Dataset entries:
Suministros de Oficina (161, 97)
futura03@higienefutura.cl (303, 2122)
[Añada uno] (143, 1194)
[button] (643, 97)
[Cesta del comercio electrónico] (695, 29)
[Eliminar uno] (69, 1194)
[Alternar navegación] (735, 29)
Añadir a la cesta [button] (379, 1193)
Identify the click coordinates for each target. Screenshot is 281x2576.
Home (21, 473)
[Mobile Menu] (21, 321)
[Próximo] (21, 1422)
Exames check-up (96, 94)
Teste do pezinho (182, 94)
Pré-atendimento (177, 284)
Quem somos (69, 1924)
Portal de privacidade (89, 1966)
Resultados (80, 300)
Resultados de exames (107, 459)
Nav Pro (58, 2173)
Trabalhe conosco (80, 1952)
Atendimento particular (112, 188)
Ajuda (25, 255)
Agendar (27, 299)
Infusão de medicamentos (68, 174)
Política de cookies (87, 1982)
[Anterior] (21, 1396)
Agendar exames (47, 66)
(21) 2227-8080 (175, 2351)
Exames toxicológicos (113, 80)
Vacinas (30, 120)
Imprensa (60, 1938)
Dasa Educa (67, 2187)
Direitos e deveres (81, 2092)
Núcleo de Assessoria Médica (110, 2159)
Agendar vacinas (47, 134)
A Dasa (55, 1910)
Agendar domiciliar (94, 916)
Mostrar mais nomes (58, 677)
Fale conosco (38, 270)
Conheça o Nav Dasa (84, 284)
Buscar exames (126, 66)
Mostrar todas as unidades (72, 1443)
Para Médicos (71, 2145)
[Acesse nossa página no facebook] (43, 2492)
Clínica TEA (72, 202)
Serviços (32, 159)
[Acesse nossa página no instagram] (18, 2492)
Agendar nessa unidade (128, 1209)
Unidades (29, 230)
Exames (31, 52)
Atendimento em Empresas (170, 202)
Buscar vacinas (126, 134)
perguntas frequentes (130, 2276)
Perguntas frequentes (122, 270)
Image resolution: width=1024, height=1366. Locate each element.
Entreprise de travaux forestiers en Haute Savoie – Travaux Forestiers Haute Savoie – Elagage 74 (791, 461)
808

INSTRUCTIONS TO FOLLOW =>
Within the records, filter for lines that contain the word "Mostrar" and show each one.

OUTPUT BELOW =>
Mostrar mais nomes (58, 677)
Mostrar todas as unidades (72, 1443)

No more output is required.